Exercise objective: Extract every line of the material below and reproduce each one word for word.

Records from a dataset

◆ ◆ ◆ ◆ ◆

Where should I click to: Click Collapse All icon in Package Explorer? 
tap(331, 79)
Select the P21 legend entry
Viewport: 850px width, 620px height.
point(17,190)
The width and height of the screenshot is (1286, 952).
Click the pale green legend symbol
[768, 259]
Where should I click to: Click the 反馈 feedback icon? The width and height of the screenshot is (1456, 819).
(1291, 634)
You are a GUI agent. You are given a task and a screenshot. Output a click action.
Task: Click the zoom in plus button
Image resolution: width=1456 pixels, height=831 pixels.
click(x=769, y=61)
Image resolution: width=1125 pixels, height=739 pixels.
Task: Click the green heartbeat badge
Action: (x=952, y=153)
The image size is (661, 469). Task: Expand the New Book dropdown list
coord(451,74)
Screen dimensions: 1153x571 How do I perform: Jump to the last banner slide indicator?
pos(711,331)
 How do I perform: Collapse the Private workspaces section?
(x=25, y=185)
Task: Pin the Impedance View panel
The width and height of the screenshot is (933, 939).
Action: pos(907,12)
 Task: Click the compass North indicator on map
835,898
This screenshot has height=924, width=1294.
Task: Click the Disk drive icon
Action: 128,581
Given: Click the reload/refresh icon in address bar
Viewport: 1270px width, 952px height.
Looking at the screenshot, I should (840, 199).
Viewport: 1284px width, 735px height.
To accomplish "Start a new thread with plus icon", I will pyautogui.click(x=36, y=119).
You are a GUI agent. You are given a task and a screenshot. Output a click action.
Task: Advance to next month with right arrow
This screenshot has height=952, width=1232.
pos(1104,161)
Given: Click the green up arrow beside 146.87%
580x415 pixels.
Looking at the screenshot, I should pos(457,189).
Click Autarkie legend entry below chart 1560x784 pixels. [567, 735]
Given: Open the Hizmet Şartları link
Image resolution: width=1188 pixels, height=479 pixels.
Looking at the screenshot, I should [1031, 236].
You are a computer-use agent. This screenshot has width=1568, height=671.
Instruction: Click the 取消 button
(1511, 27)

◆ ◆ ◆ ◆ ◆

Full answer:
Where should I click to: Click Collapse All icon in Package Explorer? 
tap(331, 79)
Select the P21 legend entry
Viewport: 850px width, 620px height.
point(17,190)
The width and height of the screenshot is (1286, 952).
Click the pale green legend symbol
[768, 259]
Where should I click to: Click the 反馈 feedback icon? The width and height of the screenshot is (1456, 819).
(1291, 634)
You are a GUI agent. You are given a task and a screenshot. Output a click action.
Task: Click the zoom in plus button
Image resolution: width=1456 pixels, height=831 pixels.
click(x=769, y=61)
Image resolution: width=1125 pixels, height=739 pixels.
Task: Click the green heartbeat badge
Action: (x=952, y=153)
The image size is (661, 469). Task: Expand the New Book dropdown list
coord(451,74)
Screen dimensions: 1153x571 How do I perform: Jump to the last banner slide indicator?
pos(711,331)
 How do I perform: Collapse the Private workspaces section?
(x=25, y=185)
Task: Pin the Impedance View panel
The width and height of the screenshot is (933, 939).
Action: pos(907,12)
 Task: Click the compass North indicator on map
835,898
This screenshot has height=924, width=1294.
Task: Click the Disk drive icon
Action: 128,581
Given: Click the reload/refresh icon in address bar
Viewport: 1270px width, 952px height.
Looking at the screenshot, I should (840, 199).
Viewport: 1284px width, 735px height.
To accomplish "Start a new thread with plus icon", I will pyautogui.click(x=36, y=119).
You are a GUI agent. You are given a task and a screenshot. Output a click action.
Task: Advance to next month with right arrow
This screenshot has height=952, width=1232.
pos(1104,161)
Given: Click the green up arrow beside 146.87%
580x415 pixels.
Looking at the screenshot, I should pos(457,189).
Click Autarkie legend entry below chart 1560x784 pixels. [567, 735]
Given: Open the Hizmet Şartları link
Image resolution: width=1188 pixels, height=479 pixels.
Looking at the screenshot, I should [1031, 236].
You are a computer-use agent. This screenshot has width=1568, height=671.
Instruction: Click the 取消 button
(1511, 27)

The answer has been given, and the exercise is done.